Input data
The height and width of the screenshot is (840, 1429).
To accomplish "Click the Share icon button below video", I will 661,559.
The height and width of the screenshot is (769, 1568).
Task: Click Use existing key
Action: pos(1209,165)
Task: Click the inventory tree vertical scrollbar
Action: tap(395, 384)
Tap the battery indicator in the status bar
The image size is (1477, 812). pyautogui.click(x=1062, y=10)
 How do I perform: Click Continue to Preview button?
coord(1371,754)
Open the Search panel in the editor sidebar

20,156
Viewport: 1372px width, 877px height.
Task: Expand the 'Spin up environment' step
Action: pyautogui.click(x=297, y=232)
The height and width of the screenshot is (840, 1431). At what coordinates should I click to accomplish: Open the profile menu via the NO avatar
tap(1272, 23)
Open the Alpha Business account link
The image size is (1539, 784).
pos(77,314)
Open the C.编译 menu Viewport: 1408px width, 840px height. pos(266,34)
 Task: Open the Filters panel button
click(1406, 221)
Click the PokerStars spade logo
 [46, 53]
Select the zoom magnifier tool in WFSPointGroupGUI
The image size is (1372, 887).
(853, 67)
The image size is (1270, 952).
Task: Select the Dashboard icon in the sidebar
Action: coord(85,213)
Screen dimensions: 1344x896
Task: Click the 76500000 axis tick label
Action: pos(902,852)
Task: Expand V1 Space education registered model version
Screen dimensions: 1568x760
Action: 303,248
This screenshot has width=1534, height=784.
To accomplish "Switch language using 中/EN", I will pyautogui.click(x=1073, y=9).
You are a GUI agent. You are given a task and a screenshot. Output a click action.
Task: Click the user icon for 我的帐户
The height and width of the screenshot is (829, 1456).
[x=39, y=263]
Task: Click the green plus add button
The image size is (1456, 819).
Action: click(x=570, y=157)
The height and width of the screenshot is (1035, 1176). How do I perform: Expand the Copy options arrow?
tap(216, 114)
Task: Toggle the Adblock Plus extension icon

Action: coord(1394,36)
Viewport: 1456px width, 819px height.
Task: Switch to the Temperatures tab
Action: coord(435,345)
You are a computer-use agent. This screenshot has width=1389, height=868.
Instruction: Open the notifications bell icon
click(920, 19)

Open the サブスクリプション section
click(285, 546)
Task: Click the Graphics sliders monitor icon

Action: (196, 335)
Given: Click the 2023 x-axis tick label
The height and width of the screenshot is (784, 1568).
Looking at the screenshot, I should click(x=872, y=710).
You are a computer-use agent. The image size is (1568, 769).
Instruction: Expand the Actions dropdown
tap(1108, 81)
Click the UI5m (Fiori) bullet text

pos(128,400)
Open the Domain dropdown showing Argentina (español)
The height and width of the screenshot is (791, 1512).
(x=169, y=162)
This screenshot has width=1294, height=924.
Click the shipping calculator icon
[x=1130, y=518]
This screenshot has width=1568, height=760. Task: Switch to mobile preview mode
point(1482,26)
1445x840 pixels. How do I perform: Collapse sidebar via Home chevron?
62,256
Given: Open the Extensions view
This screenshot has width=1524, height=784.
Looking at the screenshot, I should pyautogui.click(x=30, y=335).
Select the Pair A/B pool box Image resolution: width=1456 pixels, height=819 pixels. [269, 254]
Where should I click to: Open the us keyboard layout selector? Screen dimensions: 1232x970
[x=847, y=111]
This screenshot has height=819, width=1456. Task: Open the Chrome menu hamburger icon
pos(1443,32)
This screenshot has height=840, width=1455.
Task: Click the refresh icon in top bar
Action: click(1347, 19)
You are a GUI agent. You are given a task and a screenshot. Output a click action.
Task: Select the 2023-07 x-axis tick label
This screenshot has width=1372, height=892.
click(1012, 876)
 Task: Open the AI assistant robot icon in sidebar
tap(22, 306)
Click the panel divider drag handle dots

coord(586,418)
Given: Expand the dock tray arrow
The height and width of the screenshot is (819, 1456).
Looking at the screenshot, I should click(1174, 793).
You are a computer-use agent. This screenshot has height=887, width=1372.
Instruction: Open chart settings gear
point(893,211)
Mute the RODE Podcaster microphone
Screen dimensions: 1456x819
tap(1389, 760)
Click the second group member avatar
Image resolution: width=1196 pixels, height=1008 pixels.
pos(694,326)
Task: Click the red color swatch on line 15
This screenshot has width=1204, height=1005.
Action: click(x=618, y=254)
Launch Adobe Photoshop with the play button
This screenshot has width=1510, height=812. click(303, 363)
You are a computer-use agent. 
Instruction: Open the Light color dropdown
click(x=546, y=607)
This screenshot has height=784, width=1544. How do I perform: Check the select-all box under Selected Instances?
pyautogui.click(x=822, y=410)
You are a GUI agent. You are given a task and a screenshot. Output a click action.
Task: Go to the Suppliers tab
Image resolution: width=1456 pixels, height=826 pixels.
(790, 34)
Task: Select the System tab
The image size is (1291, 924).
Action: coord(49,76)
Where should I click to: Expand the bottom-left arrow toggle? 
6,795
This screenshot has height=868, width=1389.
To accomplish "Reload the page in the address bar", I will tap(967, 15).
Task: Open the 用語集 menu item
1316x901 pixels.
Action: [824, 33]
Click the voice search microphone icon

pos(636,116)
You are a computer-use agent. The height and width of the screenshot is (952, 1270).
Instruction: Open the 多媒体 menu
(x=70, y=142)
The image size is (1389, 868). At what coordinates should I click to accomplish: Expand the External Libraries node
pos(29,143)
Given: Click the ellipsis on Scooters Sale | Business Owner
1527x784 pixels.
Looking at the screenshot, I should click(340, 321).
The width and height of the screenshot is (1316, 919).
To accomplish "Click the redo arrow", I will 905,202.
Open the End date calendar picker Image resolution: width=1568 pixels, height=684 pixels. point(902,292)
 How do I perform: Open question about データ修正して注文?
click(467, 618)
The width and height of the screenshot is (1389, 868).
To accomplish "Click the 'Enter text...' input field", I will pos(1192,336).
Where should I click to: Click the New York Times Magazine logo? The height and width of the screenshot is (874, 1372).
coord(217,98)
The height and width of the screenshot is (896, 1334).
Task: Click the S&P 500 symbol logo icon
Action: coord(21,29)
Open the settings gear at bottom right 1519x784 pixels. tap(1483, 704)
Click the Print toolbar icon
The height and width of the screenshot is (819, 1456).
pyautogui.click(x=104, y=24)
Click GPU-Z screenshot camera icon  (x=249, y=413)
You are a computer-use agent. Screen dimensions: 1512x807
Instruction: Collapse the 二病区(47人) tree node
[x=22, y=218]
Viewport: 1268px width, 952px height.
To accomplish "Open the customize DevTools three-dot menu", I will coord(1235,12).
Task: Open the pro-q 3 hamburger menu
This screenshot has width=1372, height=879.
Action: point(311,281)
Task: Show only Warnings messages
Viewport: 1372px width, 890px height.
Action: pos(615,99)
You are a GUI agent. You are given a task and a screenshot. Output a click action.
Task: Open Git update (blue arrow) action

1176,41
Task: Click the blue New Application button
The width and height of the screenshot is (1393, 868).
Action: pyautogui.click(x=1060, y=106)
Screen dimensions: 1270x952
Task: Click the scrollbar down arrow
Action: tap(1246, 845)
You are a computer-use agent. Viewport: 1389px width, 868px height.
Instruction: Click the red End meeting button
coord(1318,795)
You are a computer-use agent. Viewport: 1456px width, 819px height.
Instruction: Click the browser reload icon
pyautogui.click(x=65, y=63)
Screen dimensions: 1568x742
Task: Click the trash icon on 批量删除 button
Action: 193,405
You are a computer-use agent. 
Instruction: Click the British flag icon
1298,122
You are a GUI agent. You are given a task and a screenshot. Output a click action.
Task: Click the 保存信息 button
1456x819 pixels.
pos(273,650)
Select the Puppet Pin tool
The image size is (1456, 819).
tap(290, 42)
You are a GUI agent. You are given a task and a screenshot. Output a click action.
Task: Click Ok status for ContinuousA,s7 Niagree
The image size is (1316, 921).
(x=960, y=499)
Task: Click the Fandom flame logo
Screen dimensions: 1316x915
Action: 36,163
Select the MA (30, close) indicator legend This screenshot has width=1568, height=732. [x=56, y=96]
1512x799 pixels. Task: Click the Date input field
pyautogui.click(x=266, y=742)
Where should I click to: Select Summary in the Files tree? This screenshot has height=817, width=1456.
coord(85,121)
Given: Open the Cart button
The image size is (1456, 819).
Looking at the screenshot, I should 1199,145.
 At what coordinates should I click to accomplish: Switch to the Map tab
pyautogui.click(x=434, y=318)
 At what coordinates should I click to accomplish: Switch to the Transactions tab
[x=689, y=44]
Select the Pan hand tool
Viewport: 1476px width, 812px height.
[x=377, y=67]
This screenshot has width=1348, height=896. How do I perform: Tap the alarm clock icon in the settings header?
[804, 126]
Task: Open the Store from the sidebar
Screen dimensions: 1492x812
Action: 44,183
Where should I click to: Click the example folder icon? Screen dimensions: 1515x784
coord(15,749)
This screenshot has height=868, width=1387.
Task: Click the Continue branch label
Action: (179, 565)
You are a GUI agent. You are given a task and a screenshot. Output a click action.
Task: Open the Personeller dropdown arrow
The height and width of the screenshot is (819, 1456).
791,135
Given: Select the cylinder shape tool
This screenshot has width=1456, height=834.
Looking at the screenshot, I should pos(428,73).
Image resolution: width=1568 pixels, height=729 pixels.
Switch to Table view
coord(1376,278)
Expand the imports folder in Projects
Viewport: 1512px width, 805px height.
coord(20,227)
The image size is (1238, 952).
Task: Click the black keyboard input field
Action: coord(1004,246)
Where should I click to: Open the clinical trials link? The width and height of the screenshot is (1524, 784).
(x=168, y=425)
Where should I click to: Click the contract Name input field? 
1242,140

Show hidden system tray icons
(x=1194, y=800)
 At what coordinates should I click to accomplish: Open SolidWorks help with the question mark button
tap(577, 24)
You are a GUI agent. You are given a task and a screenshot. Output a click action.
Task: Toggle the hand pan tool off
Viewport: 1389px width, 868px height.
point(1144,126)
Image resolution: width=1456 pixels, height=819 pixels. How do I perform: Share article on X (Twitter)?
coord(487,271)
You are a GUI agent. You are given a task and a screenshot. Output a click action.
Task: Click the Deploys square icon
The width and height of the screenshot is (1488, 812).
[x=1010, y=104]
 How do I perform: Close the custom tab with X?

Prompt
Say the number of lines in the material above that contain the word "computer", and nothing else.

Output for this task
9